Webcast There was a time when open source was still – no matter how many decades it had driven software projects – regarded as the playground of hippies and utopians. Bold and brave, yet thrown together, inconsistent and unsecured when compared to more established products.

But as incumbent vendors saw sense and bolted open source offerings onto their product load-outs, or even acquired celebrated open source gathering spots outright, open source suddenly became cool. Normal, even.

For relational databases, and the systems that managed them, this was a smile and nod moment. As early pioneers of open source, there are feature-packed, hugely portable and keenly developed options available for anyone wishing to leave behind a big old vendor, enormous annual fees, and cunningly-constructed vendor lock-in.

All of this can belong to anyone – and it’s available right now. There’s just one catch: Some of those general perceptions around open source remain. While it’s increasingly accepted that “throwing together” code from disparate sources is fine, and sometimes even good, in order to innovate with agility, making an open-source RDBMS fully secure can still be a sticking point. From those developing the project to senior leadership and board directors, everybody’s going to have one eye on a possible security disaster.

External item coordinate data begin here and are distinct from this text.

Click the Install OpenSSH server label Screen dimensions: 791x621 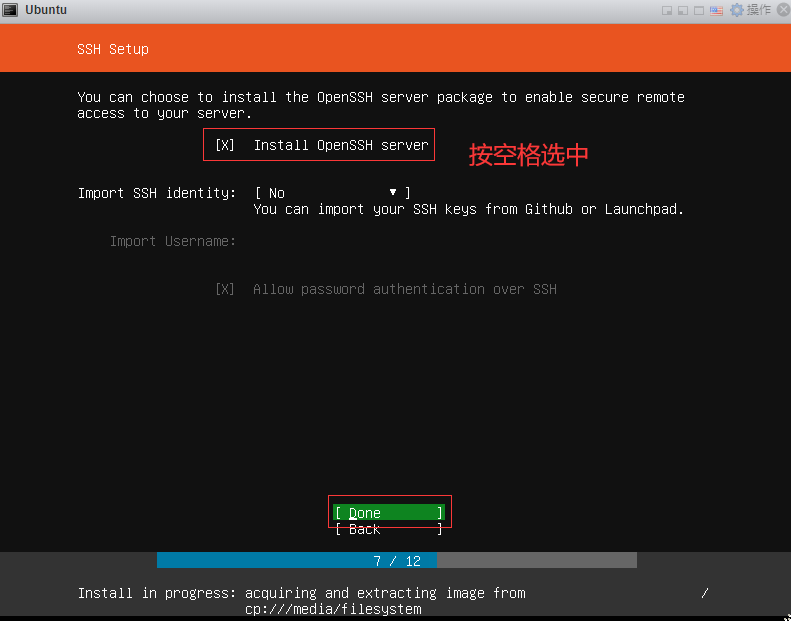pyautogui.click(x=340, y=145)
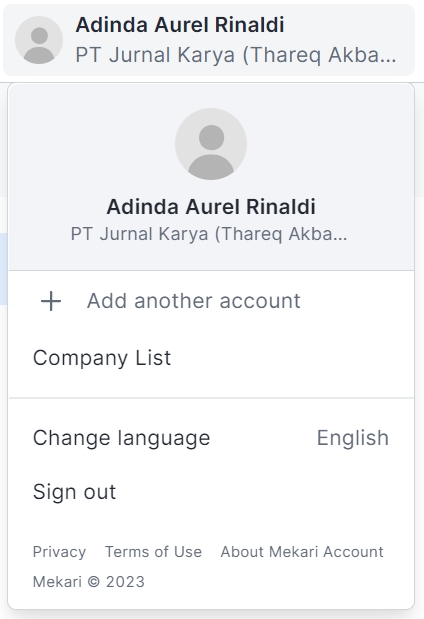Open the About Mekari Account link

tap(302, 551)
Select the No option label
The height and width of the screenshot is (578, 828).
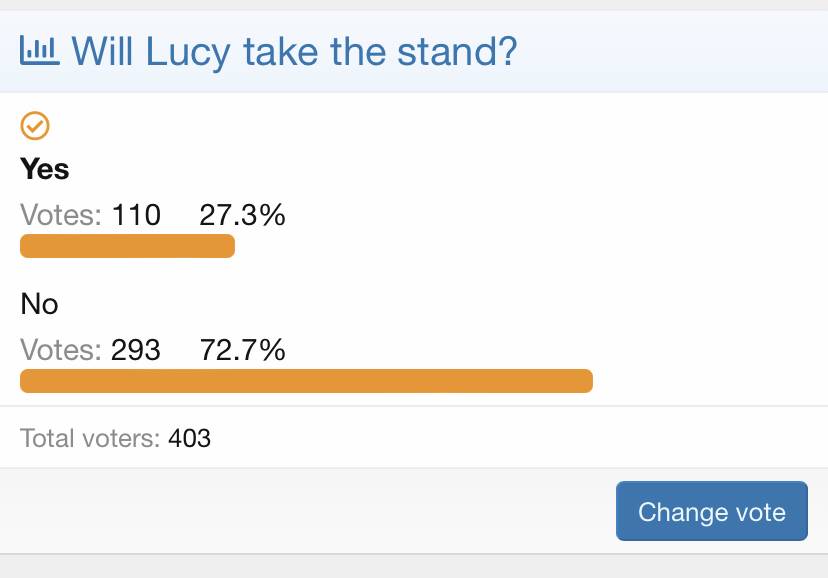point(39,304)
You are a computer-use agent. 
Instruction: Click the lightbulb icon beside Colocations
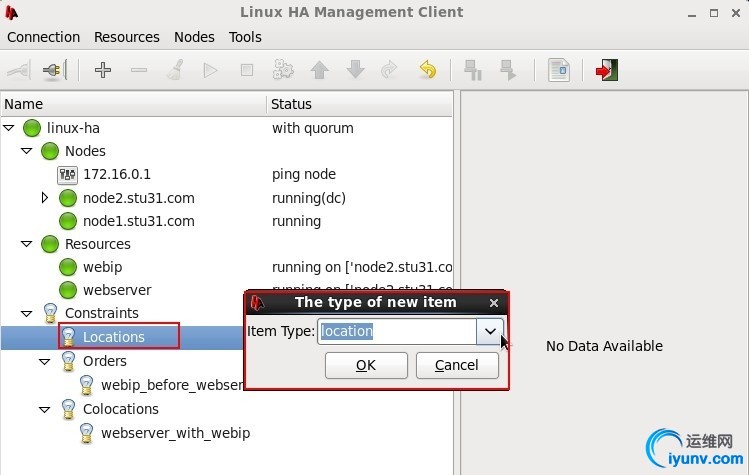pyautogui.click(x=68, y=409)
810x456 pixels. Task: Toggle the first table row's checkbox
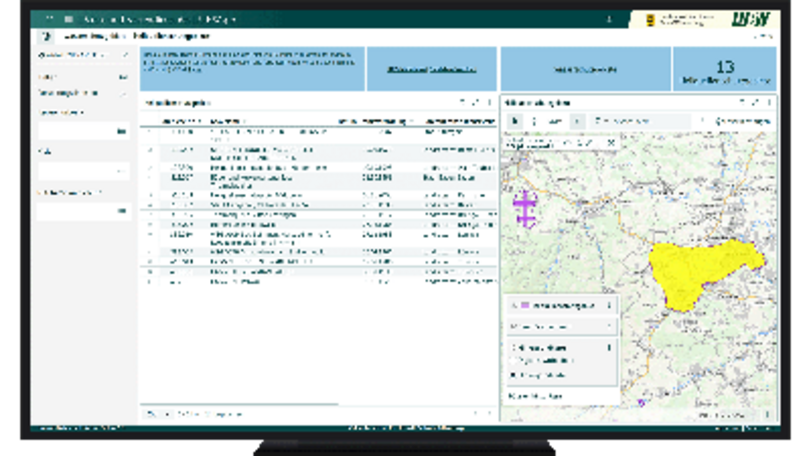tap(151, 132)
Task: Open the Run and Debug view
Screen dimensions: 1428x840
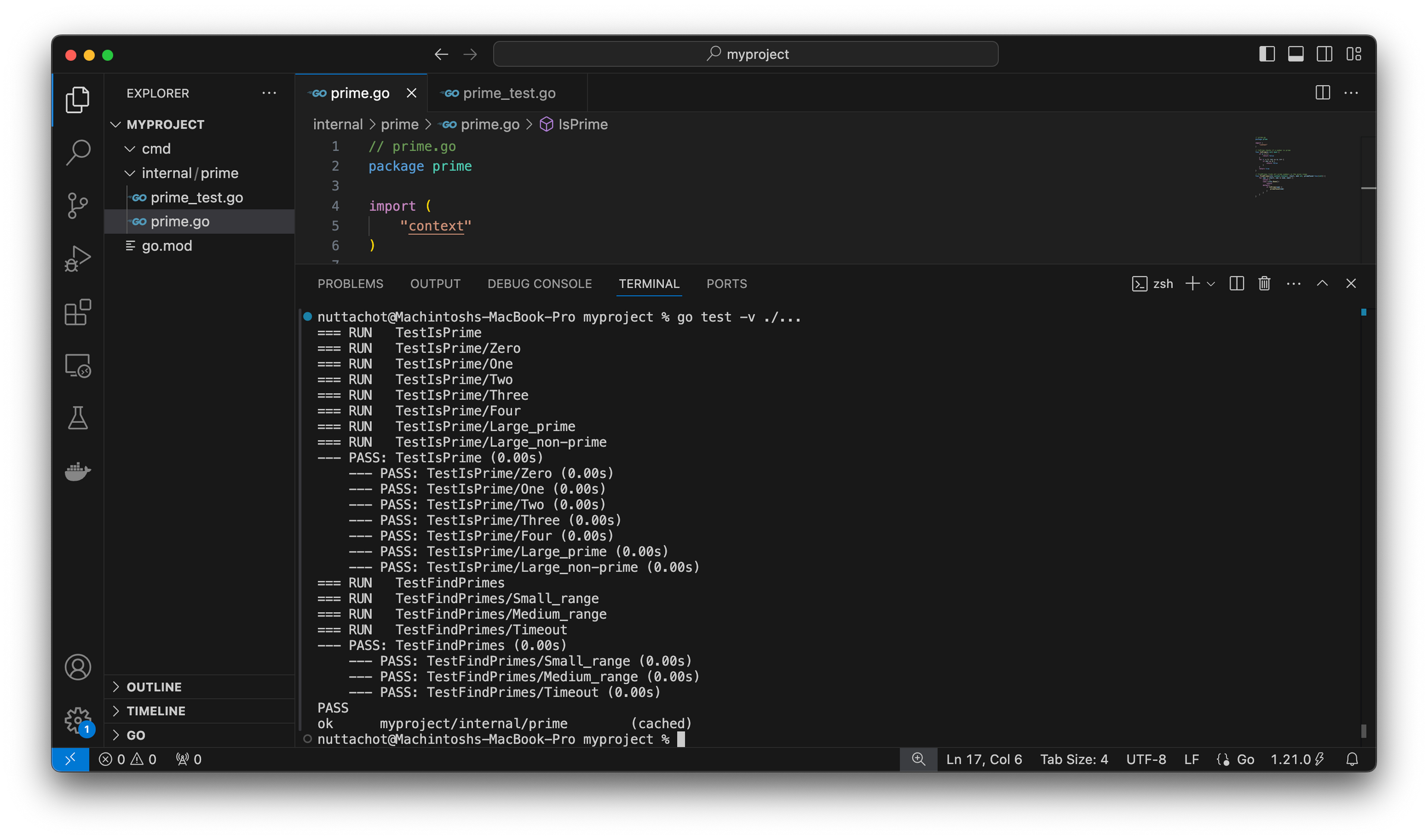Action: click(78, 258)
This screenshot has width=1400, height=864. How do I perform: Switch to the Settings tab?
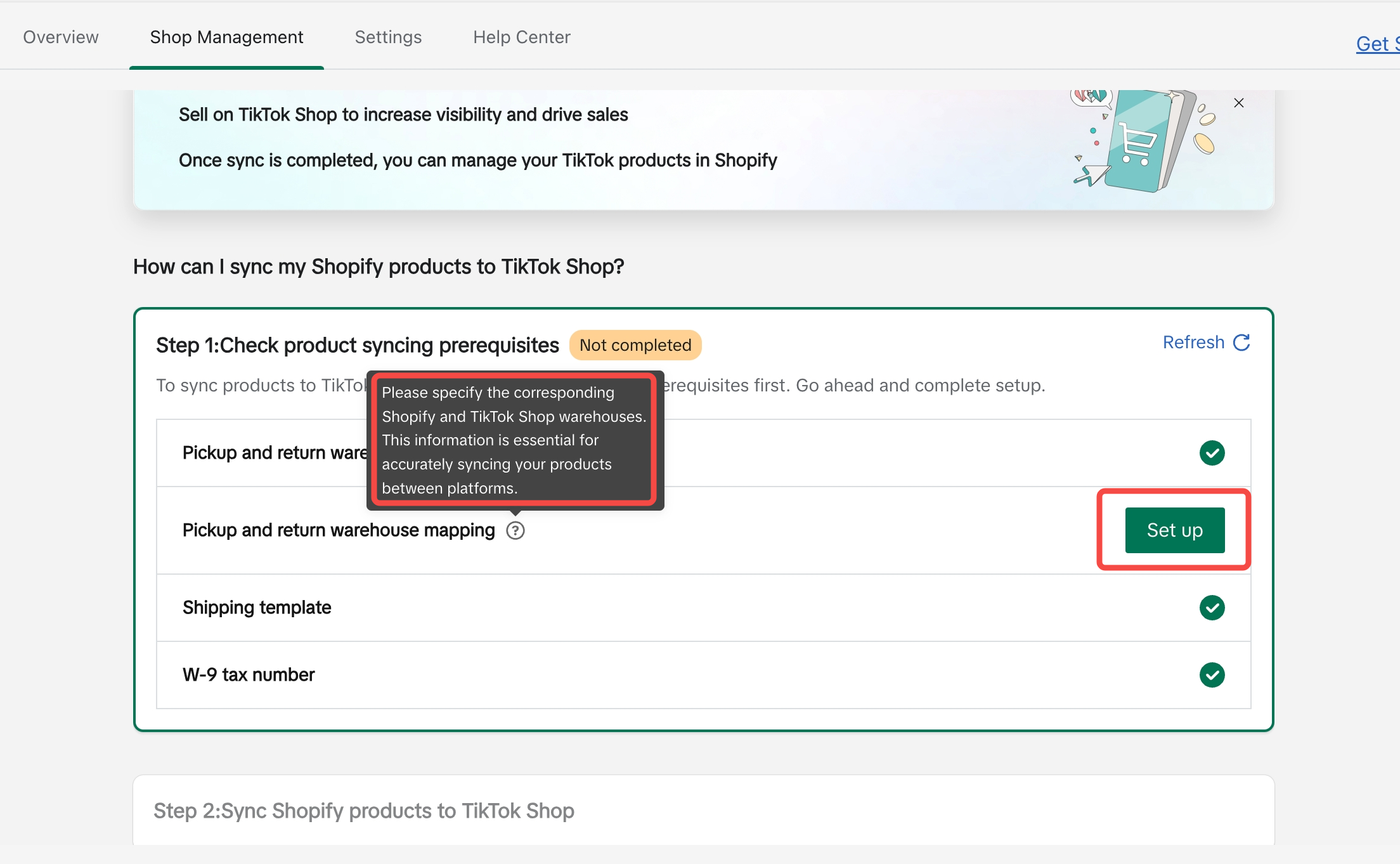coord(388,37)
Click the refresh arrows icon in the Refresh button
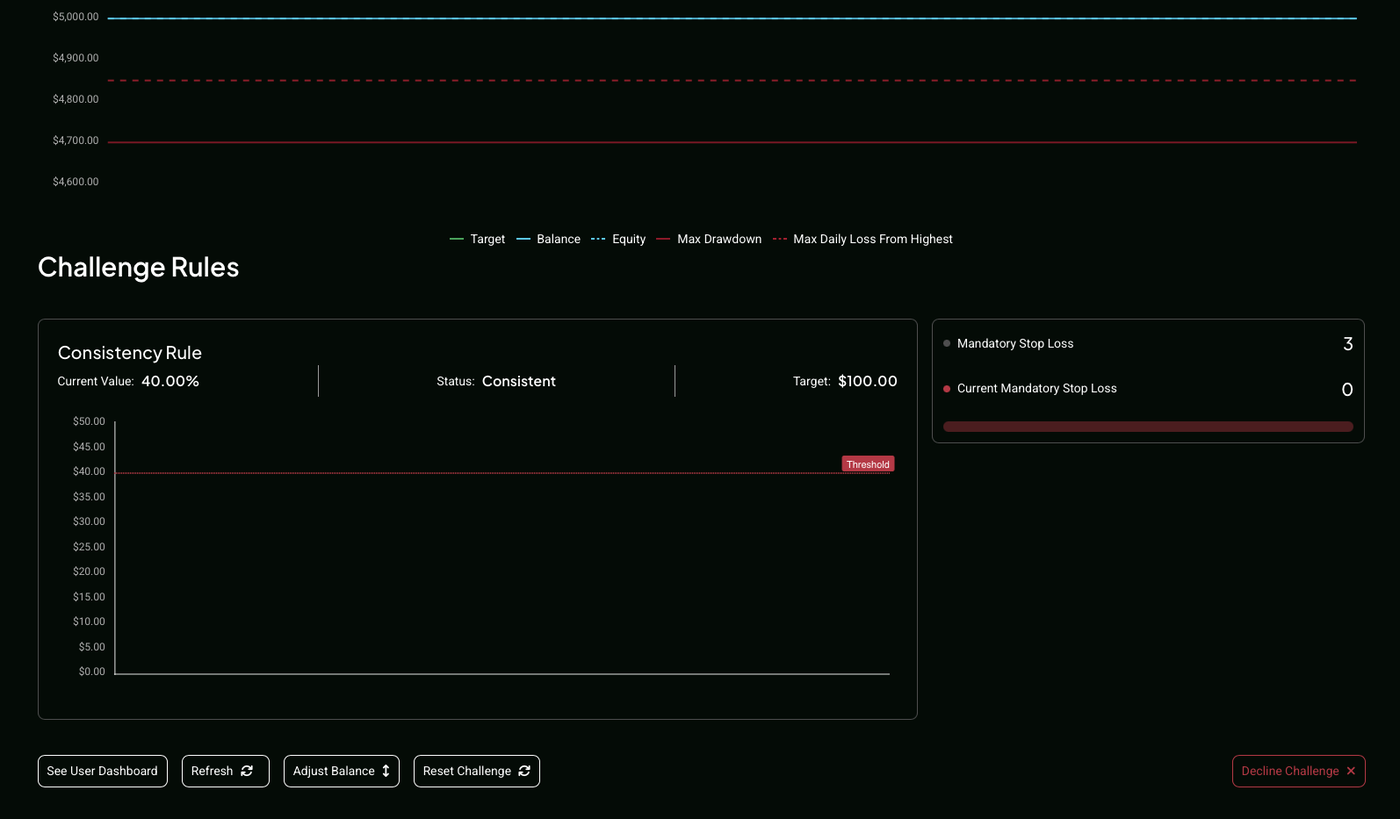 [247, 771]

This is what we’ll be thinking about in an upcoming webcast. Taking the venerable PostgreSQL as our open-source RDBMS of choice, we’ll be thinking about best practice to successfully manage risk when opening up your relational databases to a more agile future.

Successfully locking it down requires a number of approaches, ranging from doing the technical legwork all the way to stimulating your organisation’s culture to help the process along.

On 11th November 2020 at 3pm GMT, The Register’s Tim Philips will be joined by Marc Linster from PostgreSQL experts EnterpriseDB to pass on the wisdom Marc’s acquired in working with organisations large and small to successfully deliver open-source RDBMS.

Tim and Marc will look closely into how DBAs and dev teams can better collaborate to make the dream happen, how standardisation and automation of functions can improve secure processes, how a good balance of migration and new deployments can help the cause, and how a spot of evangelising the project across the organisation can’t hurt, either.